To get the most value: when you correct Claude, tell Claude why. "Don't use axios here — we standardized on native fetch across the codebase." That comment becomes a persistent memory. Your future sessions won't make the same mistake.
How It Compares to Alternatives
- Vanilla Claude Code
CLAUDE.md— manually curated project context. Works for 5-10 rules. Breaks past that. - Cursor's memory feature — IDE-specific, cloud-stored, less configurable. claude-mem is local and more flexible.
- memsearch ccplugin — lighter-weight alternative. Good if you want vector search without the lifecycle hooks.
- Writing your own skill files — works for stable knowledge. claude-mem is for evolving project memory.
Closest competitor is gstack, which takes a different approach — instead of capturing memory, it enforces role discipline so each session is more self-contained. You can run both at once; they're orthogonal.
A Few Gotchas
-
The first few days are noisy. Memory quality improves with session volume. Your first 5 sessions produce mediocre memories. By session 30, they're genuinely useful.
-
Storage grows. SQLite DB gets bigger over time. Not a problem for the first year. Budget a GB or so if you're heavy-use on a large project.
-
Context shift can surprise you. Because Claude is loading memory before your prompt, you might wonder where a decision came from. Check the loaded memories via the search MCP tool if Claude does something unexpected.
-
Works best in a dedicated project. If you use Claude Code across many small side projects, the memories cross-contaminate. Either install per-project or accept that memory will be noisier.
What to Pair It With
Once you have persistent memory working, the next multipliers are:
- Graphify — indexes your codebase structure so Claude navigates by architecture rather than file-by-file grep
- Superpowers or gstack — methodology layer, so the memory captures disciplined behavior not ad-hoc choices
- Claude skills library (2,300+ free skills) — domain-specific knowledge that complements project memory
FAQ
Does claude-mem send my code to a third party?
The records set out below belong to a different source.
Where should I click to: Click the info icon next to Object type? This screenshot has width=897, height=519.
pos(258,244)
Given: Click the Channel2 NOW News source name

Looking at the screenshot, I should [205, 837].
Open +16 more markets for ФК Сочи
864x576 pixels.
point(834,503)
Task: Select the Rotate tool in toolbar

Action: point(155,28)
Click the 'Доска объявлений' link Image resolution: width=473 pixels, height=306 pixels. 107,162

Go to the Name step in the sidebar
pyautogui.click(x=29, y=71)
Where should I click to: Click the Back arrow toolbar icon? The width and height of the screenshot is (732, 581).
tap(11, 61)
No. Everything is local — SQLite + Chroma, on your machine. The only API calls are to Claude (which you were already doing) via Claude's agent-sdk for memory compression.
How much does claude-mem cost?
The plugin is free and open source. There's a small Claude API cost for the compression step — usually pennies per session.
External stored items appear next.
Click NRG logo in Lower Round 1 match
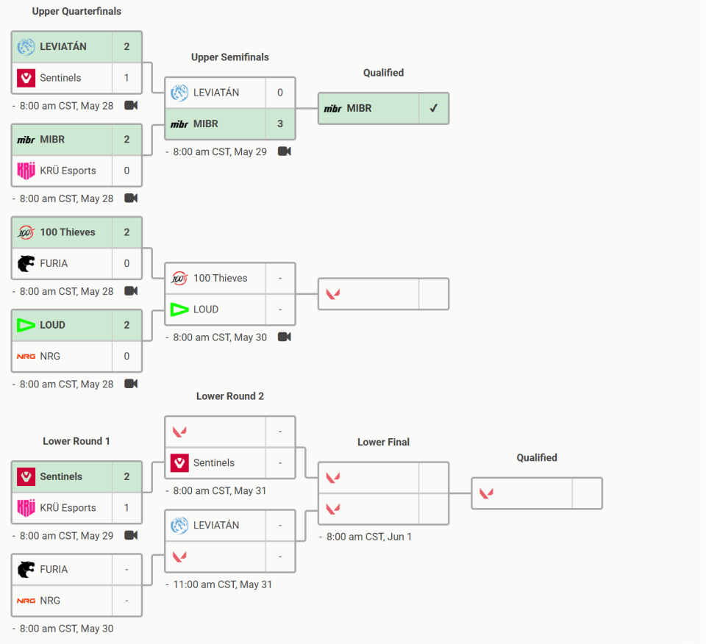706x644 pixels. point(26,601)
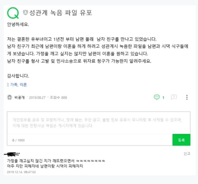Click the redacted commenter username

click(x=12, y=154)
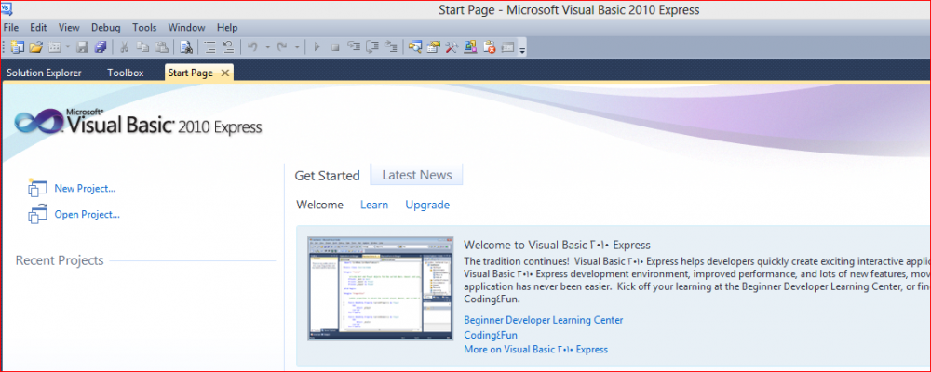Click the Open Project... link
The image size is (931, 372).
coord(87,215)
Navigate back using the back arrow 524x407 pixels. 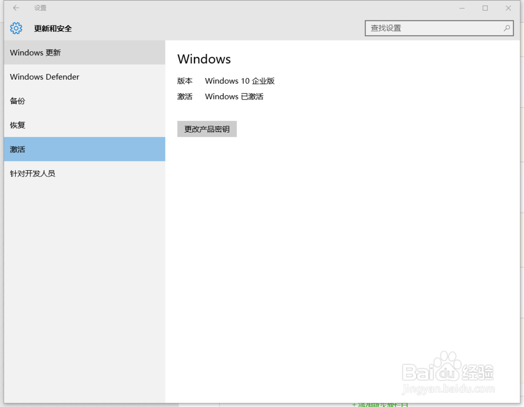tap(16, 8)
Does it work with the Claude 200K context window?
Yes. The plugin is designed to reduce context usage, so a bigger window just means more room for actual work after memory injection.
Can I clear memory for a specific project?
Yes. The SQLite DB lives at a known path — delete it to reset, or use the bundled CLI to delete specific memory namespaces.
Does it support Haiku / Sonnet / Opus equally?
Yes. The compression step uses whatever Claude model you have configured. Smaller models produce slightly less refined summaries but the mechanism works identically.
Is it on the Claude Certified Architect exam?
Not directly — plugins aren't individually tested. But memory management (Domain 5, "Context Management & Reliability," 15% of the CCA exam) is. Understanding how claude-mem compresses + retrieves context is a concrete example of the kind of pattern the exam tests in the abstract.
The Short Version
claude-mem is the closest thing Claude Code currently has to a real working-memory layer. If you're using Claude Code for more than one session on the same project, the 30-second install pays for itself within a day. The 10x token savings are real, the memory quality genuinely compounds, and the cost (free plus trivial API usage) makes the install a no-brainer.
Install it. Live with it for a week. You won't go back.